Magic Johnson has been a major part of the Los Angeles Lakers franchise both on and off the floor for the last 40-plus years.
Johnson won five NBA titles during his time with the Lakers, collecting three MVP titles along the way. He spent 13 years in L.A., headlining the great Showtime era alongside Kareem Abdul-Jabbar, James Worthy and others.
Years after finishing his NBA career, Johnson took charge of the Lakers’ front office, becoming its president of basketball operations. He built the foundations for the current Los Angeles dynasty, signing LeBron James and setting a target on then-New Orleans Pelicans star Anthony Davis during his time in office.
The history of the Lakers organizations — as well as the NBA’s — cannot be told without an extensive recognition of Johnson’s greatness and colorful character. An Apple TV+ documentary will try to encapsulate his legacy in a new docuseries, per The L.A. Times’ Tracy Brown:
A new documentary series about the life and career of Lakers great Earvin “Magic” Johnson is headed to Apple TV+.
Announced Thursday, the four-part docuseries chronicles the two-time NBA Hall of Famer’s accomplishments on and off the court. Directed by Rick Famuyiwa (“Dope”), the series will trace Johnson’s upbringing in Lansing, Mich., through his championship career with the L.A. Lakers as well as his HIV/AIDS activism.

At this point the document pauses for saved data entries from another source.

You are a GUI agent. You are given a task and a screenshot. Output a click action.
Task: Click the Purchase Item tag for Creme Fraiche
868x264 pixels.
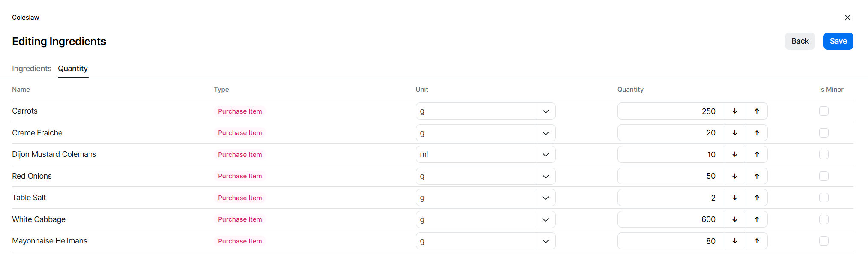coord(240,133)
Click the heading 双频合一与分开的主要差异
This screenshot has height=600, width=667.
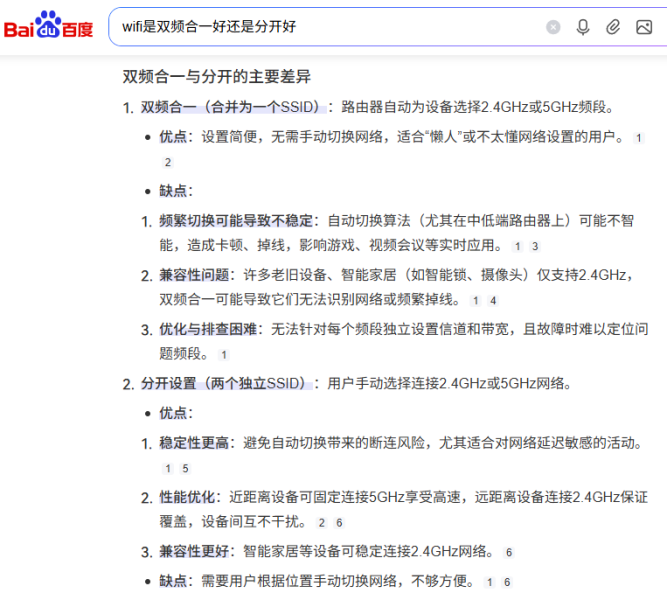coord(219,77)
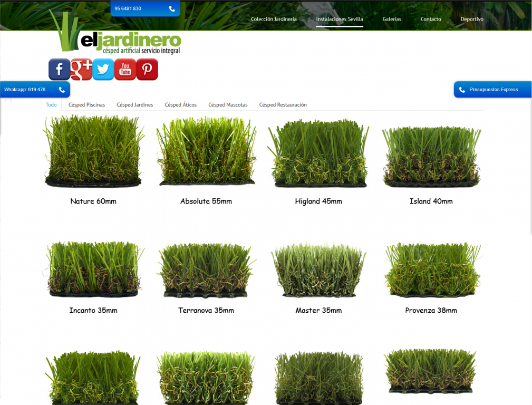The width and height of the screenshot is (532, 405).
Task: Open the Deportivo menu item
Action: tap(472, 19)
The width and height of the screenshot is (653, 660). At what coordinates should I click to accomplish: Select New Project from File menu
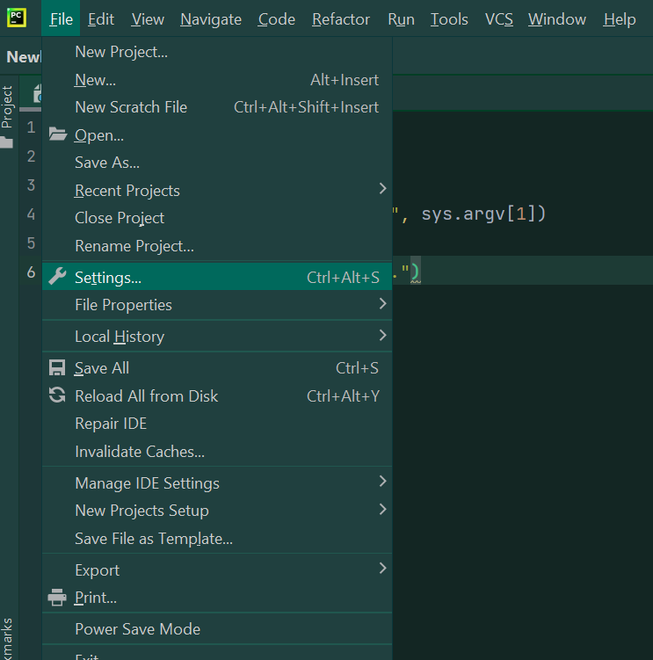point(121,52)
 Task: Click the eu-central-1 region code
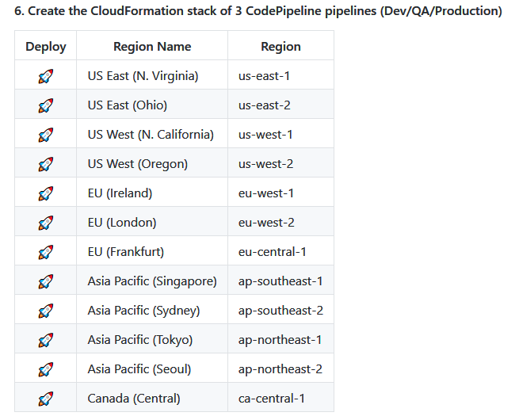(x=272, y=252)
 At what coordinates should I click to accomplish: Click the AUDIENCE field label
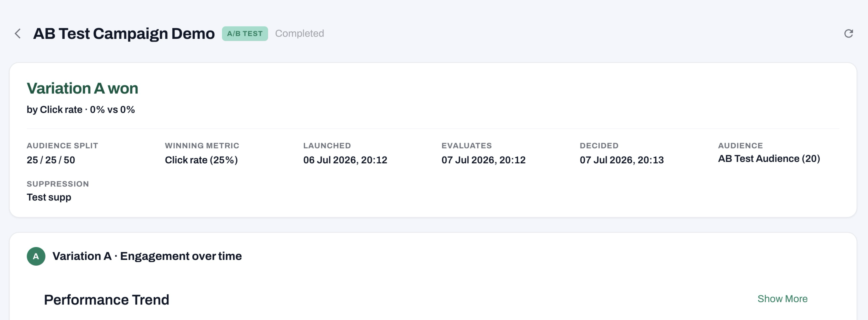[740, 146]
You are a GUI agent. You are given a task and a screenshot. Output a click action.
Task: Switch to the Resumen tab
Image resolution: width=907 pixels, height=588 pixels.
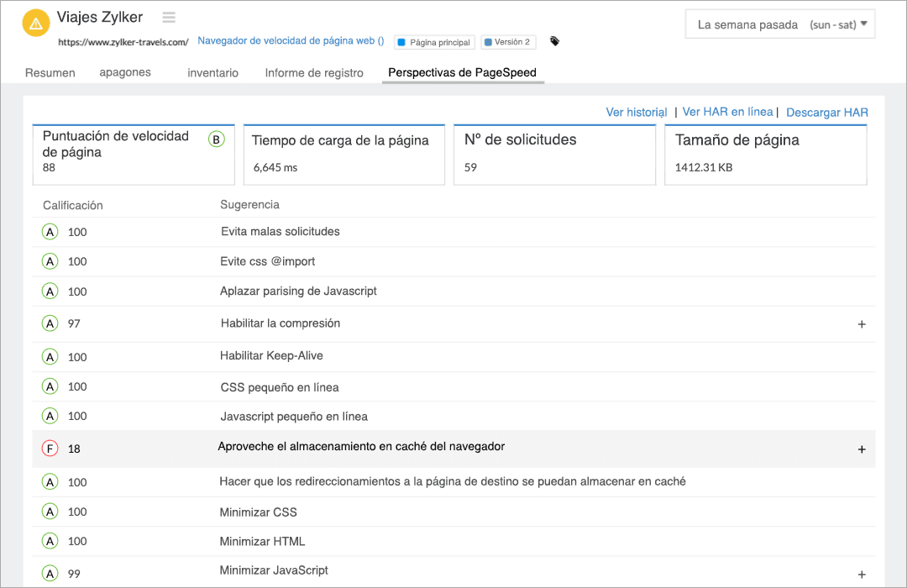click(50, 73)
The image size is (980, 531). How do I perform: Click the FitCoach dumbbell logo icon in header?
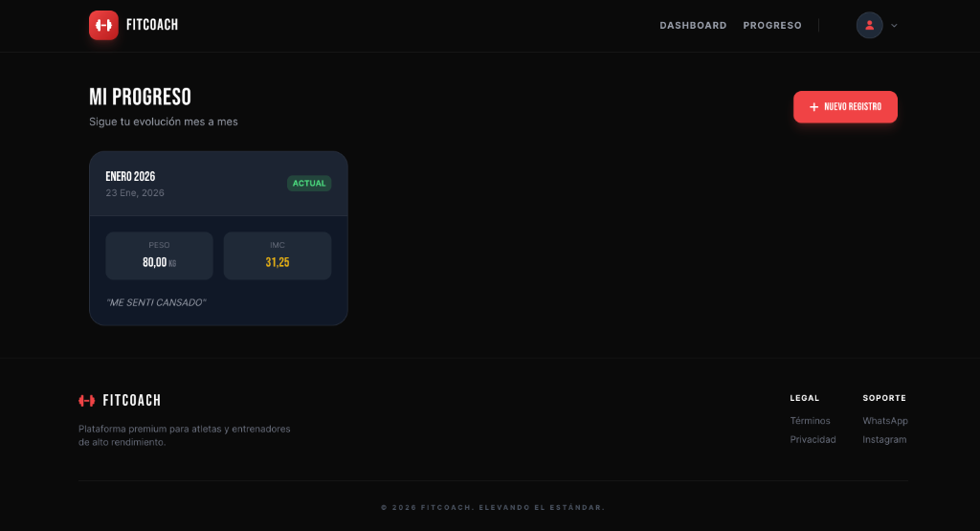point(103,25)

The docuseries will reportedly show exclusive footage and interviews with Johnson and those who know him.
The project appears to be a significant undertaking as editor Dirk Westervelt — known for his work on “Ford v. Ferrari” — and cinematographer Rachel Morrison — who was involved in the production of “Black Panther” — are said to be part of the production team.
In 2020, the documentary’s producers said they had been granted “unprecedented access” to Johnson.
Johnson initially wanted to stay with Lakers for just three years
Just as deep Johnson’s ties to the Lakers franchise run, his relationship with governor Jeanie Buss dates a long way back. Buss and Johnson have been through ups and downs, as shown by the now-62-year-old NBA legend’s unexpected departure from the organization’s front office in 2019.
The Lakers governor recently told the story of her shocking first meeting with the would-be NBA star shortly after he was drafted by the team in 1979. Johnson told Jeanie he wanted to remain on L.A.’s roster for three years before returning to his home state of Michigan to play for the Detroit Pistons.
However, her father and the then-Lakers owner, the late Dr. Jerry Buss, reassured Jeanie that once Johnson put on his purple and gold uniform, he wouldn’t want to leave the franchise.